Fakat kendilerinin de söylediği gibi, bu iki hâkim tamamen ayrı mefhumlardır ve karıştırılmalarına imkân yoktur. Bunlar bir kelimenin iki ayrı kullanılış şekilleridir ve bu gibi durumlar istisnasız her dilde görülür.
Yukarıda verdiğim savunma örneği de aşağı yukarı böyle ayrı iki mefhumdur. Ama hangi tarihte çıkmış TDK sözlüklerine bakarsanız bakın, savunmanın karşısındaki eski kelime(!) sadece “müdafaa“dır. Orada ne iddiayı, ne de ona benzer bir kelimeyi görebilirsiniz. Durum böyleyken TDK neşriyatında da, TRT bültenlerinde de savunma’nın müdafaadan çok, iddia karşılığında kullanıldığı görülmektedir.
Asıl üzerinde durmak istediğim kelime de “karşın“. Karşın, “rağmen” yerine kullanılmak üzere uydurulmuş bir kelimedir. Ve yine TDK’nun sözlüklerinde “karşın” karşısında sırf “rağmen” kelimesine rastlarız. Hâlbuki “karşın”, pek çok kelime yerine düşünülmeden rahatça kullanılmaktadır.
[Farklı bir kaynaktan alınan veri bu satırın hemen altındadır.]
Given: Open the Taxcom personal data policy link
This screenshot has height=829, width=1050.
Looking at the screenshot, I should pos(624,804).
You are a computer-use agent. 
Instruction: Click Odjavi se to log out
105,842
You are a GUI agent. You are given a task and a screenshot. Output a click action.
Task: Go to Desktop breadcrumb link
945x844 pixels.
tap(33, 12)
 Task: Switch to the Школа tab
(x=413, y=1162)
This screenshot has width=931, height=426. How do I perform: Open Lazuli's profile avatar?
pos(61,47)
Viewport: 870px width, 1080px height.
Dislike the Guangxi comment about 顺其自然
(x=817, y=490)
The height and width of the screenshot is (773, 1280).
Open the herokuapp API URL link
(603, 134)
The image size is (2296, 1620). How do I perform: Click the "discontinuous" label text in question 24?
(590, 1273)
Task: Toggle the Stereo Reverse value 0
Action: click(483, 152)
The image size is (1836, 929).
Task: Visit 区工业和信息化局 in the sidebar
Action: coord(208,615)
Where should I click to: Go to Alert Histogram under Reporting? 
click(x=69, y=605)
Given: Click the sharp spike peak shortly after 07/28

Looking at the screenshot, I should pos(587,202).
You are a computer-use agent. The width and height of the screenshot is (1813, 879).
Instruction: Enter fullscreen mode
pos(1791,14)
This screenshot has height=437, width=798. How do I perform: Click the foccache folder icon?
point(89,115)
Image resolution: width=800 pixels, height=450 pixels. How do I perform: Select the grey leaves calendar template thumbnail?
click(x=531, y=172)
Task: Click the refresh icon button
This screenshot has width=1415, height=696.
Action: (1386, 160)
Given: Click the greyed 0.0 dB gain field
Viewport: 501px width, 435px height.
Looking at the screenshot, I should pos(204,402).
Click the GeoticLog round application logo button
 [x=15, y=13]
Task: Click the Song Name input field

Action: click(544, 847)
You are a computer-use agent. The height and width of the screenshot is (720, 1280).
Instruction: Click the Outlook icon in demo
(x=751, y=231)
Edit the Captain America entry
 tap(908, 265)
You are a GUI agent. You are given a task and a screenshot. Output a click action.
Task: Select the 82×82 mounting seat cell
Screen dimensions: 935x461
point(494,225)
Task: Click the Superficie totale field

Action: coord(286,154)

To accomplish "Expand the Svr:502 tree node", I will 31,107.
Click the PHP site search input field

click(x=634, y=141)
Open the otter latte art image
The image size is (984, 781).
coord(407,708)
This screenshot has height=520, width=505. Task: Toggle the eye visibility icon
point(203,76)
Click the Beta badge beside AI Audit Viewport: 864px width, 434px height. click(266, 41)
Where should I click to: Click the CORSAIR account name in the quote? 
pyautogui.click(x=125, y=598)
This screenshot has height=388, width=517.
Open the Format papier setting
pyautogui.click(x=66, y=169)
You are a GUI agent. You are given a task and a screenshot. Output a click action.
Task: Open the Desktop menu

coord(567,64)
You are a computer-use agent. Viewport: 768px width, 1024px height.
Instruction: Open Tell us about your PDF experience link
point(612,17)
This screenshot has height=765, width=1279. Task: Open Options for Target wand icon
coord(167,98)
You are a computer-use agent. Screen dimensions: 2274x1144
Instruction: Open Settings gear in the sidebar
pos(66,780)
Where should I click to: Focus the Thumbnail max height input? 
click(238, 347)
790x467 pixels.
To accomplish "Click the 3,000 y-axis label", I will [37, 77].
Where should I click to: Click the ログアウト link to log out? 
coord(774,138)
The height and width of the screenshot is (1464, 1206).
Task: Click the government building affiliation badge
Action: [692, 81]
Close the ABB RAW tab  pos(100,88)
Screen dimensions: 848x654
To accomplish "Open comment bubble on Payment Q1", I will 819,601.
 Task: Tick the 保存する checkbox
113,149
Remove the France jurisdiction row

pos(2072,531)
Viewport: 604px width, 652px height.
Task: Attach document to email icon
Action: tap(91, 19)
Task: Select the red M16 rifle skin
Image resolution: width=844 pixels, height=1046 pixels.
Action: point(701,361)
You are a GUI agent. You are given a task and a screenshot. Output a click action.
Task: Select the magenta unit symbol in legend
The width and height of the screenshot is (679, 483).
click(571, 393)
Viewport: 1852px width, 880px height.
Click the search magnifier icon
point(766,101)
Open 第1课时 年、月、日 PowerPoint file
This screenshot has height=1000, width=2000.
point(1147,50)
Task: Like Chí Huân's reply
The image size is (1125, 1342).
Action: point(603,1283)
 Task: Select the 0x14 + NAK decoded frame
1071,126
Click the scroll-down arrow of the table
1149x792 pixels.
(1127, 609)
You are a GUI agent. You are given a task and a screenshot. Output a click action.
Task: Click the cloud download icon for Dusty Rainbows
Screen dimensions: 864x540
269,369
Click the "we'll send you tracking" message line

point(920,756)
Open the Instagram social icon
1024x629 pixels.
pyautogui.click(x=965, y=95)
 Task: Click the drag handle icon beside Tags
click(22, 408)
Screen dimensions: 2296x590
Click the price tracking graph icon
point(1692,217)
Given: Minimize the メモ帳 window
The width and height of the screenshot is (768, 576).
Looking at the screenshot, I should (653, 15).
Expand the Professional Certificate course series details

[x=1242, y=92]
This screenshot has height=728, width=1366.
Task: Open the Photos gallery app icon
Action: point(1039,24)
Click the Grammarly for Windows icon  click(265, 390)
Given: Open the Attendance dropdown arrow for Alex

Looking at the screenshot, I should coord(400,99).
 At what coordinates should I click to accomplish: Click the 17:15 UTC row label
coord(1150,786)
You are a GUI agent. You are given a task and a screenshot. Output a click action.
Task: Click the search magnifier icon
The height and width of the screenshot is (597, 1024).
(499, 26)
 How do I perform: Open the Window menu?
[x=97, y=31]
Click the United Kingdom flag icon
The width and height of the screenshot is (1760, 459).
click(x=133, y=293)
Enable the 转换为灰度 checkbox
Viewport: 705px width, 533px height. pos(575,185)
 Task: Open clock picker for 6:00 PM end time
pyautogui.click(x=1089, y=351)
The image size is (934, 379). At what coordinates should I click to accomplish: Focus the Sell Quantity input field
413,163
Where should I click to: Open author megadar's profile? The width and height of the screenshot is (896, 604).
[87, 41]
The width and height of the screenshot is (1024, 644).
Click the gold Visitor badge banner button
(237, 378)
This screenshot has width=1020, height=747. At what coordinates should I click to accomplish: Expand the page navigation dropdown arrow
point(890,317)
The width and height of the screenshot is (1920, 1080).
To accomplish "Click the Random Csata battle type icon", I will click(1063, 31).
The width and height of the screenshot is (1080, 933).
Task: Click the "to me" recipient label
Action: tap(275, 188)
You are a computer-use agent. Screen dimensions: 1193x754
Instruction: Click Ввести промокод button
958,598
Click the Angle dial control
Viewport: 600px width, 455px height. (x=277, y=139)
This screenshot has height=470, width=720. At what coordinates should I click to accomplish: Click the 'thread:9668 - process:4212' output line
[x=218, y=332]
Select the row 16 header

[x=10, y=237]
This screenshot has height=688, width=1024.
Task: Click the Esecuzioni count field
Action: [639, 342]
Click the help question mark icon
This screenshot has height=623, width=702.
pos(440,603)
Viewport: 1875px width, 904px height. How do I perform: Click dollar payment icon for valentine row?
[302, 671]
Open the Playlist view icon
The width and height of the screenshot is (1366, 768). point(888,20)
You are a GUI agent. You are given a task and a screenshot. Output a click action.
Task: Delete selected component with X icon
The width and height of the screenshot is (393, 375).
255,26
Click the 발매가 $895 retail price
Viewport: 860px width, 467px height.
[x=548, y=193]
Kendi iddialarına göre, doğru olduğunu farzederek “rağmen” yerine kullanılması üzerinde durmayacağım.
Aşağıdaki örnekleri TDK paralelinde yayın yapan TRT’nin çeşitli programlarından aldık:
1- A takımının 5 yengisine “karşın”, b takımının 2 yengisi var. Burada “karşılık” yerine kullanılmış.
2- Zebraların bu davranışlarının nedeni tam olarak bilinmemesine “karşın” yine de bazı akla yakın düşünceler vardır. Burada “-mekle beraber” yerine kullanılmış.
3- Bu köy sakinleri çevredeki ağaçları kesmelerine “karşın” koruyorlar da burada “-dığı gibi” yerine kullanılmış.
4- Kral da, küçük kızım iyileştirmesine “karşın”, çobanın hayatını bağışlar. Burada “karşı” yerine kullanılmış.
5- Bu gibi sakıncaların üzerinde pek çok kez durulmasına “karşın”, hâlâ istenilenin tam aksi davranan vatandaşlarımız vardır. Burada “dığı halde” yerine kullanılmış.
İşte TDK’nun dilimizi zenginleştirmek usulü budur. İhtiyacımız olan altı kelime veya kelime grubu birtek kelimecik altında toplanmıştır. Kendilerinin uydurduğu “sözcük”teki “cük” eki de bu fukaralığın bir tezahürü olsa gerek? Üstelik unutulan bu kelimelerden büyük bir kısmı Türkçedir de. Bu sadece tek bir örnektir. Daha ne demeli bilmem ki?